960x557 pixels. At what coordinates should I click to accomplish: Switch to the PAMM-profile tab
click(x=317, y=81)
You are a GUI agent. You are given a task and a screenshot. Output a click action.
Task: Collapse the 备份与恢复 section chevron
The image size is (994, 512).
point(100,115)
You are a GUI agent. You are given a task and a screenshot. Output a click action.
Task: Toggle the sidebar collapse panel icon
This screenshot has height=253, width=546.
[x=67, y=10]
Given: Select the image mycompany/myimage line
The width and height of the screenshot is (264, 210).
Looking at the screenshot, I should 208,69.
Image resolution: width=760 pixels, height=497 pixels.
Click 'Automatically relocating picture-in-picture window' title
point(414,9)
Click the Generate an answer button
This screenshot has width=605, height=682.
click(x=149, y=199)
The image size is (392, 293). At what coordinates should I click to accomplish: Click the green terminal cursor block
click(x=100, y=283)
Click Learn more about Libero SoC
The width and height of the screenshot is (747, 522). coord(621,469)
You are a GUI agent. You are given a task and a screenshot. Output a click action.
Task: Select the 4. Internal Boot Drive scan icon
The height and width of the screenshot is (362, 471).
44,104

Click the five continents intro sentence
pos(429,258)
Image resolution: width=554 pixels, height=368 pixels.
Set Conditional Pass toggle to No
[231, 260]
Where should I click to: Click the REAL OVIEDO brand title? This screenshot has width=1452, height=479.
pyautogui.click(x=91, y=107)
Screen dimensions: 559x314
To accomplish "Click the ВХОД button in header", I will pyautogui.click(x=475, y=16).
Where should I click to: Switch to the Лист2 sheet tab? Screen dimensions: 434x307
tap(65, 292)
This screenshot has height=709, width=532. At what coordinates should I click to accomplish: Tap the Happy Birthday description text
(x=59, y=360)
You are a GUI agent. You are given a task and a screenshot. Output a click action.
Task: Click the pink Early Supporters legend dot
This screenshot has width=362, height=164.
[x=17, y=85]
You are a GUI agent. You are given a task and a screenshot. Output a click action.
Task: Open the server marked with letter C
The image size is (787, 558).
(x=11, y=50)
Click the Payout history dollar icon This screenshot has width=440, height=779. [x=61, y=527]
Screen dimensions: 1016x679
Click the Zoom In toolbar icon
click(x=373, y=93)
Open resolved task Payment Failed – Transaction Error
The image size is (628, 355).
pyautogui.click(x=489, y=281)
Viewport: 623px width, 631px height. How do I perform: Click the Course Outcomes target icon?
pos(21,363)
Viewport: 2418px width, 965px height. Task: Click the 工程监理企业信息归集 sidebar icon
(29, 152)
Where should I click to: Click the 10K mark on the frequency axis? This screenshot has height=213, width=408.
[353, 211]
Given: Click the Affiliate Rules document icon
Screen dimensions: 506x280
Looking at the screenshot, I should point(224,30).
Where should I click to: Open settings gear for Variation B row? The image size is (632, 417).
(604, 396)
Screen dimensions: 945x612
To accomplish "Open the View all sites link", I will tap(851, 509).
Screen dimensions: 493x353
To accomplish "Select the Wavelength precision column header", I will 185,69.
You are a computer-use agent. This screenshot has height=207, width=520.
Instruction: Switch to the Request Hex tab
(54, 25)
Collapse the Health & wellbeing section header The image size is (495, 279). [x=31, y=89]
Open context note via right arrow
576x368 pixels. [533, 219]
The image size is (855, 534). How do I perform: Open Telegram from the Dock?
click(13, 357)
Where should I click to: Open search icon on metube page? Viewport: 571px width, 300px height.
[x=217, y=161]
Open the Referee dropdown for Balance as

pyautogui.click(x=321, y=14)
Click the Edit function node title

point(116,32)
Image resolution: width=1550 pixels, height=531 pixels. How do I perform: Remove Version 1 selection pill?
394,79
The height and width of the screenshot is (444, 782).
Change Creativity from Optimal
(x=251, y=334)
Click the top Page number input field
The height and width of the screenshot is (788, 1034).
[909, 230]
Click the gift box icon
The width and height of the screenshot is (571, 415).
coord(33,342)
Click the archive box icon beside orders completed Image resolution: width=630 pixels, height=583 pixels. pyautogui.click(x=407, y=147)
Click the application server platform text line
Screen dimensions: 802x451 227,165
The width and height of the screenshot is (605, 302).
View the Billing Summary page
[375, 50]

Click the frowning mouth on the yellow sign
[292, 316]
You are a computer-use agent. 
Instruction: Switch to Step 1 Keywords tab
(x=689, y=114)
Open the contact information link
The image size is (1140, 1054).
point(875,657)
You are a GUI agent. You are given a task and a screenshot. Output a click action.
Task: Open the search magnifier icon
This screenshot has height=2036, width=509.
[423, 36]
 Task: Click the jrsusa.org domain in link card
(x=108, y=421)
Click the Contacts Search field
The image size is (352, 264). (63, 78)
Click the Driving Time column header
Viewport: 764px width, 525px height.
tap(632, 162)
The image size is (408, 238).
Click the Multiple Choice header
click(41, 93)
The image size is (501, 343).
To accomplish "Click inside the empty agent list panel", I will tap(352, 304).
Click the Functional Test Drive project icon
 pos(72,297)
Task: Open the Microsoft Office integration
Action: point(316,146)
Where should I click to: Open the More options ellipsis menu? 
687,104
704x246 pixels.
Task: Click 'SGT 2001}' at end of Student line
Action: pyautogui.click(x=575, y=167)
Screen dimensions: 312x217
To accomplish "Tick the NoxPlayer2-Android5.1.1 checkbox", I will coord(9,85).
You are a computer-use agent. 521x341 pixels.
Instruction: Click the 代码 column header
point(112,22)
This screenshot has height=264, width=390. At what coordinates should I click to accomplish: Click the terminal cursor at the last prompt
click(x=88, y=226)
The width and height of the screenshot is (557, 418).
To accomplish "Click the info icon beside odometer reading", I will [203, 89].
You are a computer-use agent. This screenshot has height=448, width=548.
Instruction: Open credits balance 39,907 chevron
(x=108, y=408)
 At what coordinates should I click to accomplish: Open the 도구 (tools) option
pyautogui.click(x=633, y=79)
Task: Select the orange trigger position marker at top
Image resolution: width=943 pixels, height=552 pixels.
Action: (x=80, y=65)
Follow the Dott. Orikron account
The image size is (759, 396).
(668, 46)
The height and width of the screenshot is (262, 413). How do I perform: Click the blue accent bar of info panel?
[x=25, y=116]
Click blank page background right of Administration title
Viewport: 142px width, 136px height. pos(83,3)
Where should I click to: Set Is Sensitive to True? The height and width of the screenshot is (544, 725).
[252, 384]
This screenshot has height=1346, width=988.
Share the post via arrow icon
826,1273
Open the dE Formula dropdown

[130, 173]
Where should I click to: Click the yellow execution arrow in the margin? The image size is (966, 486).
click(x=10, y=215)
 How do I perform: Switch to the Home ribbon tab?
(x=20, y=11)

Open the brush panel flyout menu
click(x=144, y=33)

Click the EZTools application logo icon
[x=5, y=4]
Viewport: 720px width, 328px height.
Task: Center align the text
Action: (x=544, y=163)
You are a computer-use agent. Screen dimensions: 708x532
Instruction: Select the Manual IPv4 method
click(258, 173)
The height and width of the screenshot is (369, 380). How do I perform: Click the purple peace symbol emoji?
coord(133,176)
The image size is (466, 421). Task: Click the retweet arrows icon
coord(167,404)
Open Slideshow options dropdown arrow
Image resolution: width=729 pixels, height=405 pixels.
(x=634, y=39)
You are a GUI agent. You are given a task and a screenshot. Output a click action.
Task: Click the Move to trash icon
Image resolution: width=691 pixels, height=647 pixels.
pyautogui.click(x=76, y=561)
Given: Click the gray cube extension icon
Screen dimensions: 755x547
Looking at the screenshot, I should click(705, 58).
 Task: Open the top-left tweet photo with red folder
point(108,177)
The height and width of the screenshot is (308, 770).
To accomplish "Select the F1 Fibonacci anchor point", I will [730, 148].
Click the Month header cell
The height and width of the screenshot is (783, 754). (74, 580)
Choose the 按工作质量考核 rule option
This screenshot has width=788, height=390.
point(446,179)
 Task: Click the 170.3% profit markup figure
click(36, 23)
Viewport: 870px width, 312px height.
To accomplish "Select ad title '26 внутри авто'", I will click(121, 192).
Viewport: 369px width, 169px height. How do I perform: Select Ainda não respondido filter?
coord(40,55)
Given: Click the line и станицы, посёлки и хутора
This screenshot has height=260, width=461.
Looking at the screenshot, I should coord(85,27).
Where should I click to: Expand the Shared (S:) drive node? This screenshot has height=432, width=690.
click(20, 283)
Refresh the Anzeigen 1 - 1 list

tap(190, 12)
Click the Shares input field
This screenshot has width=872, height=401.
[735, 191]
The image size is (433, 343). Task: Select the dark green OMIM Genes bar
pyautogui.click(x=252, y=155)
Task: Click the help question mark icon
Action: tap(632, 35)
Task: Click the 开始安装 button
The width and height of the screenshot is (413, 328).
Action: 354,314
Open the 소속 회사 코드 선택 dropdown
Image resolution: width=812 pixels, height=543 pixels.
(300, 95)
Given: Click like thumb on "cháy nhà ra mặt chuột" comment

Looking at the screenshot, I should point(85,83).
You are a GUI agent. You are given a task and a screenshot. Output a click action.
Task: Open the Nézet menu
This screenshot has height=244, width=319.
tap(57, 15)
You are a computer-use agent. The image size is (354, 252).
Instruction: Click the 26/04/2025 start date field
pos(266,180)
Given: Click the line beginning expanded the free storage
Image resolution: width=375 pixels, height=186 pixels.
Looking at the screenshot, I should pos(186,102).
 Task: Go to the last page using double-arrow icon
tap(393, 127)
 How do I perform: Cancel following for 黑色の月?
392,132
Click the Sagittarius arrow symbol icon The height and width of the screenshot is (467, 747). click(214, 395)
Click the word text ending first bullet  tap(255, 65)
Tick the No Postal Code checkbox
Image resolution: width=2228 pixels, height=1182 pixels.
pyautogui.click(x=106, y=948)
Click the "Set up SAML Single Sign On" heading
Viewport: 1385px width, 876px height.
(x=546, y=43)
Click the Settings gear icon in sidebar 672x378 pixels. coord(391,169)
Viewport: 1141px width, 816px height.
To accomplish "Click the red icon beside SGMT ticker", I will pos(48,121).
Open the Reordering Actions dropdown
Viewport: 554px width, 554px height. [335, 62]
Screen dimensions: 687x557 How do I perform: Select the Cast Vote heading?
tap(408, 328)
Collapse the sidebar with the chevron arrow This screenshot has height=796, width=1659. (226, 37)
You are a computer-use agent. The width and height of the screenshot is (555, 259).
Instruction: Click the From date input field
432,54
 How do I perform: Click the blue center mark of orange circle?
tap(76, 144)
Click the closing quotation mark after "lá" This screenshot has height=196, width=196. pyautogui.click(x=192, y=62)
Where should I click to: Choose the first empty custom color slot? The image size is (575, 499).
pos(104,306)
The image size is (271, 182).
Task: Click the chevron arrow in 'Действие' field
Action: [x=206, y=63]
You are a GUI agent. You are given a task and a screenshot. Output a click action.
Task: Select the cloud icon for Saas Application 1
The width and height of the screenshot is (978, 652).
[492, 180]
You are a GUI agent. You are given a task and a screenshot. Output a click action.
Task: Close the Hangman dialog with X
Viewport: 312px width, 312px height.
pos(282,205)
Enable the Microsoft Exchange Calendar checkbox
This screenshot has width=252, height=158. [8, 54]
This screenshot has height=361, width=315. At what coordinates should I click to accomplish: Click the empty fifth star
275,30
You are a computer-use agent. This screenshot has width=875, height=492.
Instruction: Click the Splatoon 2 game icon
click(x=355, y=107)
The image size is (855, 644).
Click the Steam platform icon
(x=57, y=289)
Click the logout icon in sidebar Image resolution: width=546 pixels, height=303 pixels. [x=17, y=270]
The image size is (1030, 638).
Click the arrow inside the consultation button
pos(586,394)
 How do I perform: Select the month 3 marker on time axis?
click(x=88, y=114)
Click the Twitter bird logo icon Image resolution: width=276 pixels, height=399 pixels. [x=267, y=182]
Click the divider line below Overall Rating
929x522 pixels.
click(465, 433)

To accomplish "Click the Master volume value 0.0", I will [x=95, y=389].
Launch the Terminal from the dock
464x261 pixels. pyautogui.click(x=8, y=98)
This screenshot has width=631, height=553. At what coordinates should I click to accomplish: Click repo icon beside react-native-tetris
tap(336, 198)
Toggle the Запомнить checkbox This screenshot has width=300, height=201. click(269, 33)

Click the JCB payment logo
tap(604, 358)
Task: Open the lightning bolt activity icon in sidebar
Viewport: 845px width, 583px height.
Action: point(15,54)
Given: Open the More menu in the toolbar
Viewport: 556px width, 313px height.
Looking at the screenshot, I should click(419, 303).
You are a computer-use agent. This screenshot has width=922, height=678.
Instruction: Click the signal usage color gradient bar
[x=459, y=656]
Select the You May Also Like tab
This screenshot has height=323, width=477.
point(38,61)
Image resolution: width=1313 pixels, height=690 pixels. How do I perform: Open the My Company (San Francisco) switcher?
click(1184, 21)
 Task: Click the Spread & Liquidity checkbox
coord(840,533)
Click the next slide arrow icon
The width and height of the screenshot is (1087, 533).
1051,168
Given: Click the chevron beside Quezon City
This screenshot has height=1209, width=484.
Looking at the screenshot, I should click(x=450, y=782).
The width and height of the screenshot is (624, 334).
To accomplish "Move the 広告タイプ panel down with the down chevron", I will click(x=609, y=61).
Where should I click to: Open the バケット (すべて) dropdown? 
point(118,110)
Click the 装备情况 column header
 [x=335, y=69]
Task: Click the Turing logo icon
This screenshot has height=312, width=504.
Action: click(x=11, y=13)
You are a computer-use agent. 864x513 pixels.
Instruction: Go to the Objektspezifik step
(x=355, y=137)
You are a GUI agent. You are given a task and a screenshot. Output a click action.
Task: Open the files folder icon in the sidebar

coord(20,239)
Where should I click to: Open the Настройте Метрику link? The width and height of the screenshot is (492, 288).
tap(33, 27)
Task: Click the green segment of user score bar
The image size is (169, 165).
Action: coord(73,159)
━━━━━━━━
→ Aim of the task
Would you restate, word for word, every line of the listing from its first line through the line with "Image resolution: width=760"?

→ Response to the task
960x557 pixels. At what coordinates should I click to accomplish: Switch to the PAMM-profile tab
click(x=317, y=81)
You are a GUI agent. You are given a task and a screenshot. Output a click action.
Task: Collapse the 备份与恢复 section chevron
The image size is (994, 512).
point(100,115)
You are a GUI agent. You are given a task and a screenshot. Output a click action.
Task: Toggle the sidebar collapse panel icon
This screenshot has height=253, width=546.
[x=67, y=10]
Given: Select the image mycompany/myimage line
The width and height of the screenshot is (264, 210).
Looking at the screenshot, I should 208,69.
Image resolution: width=760 pixels, height=497 pixels.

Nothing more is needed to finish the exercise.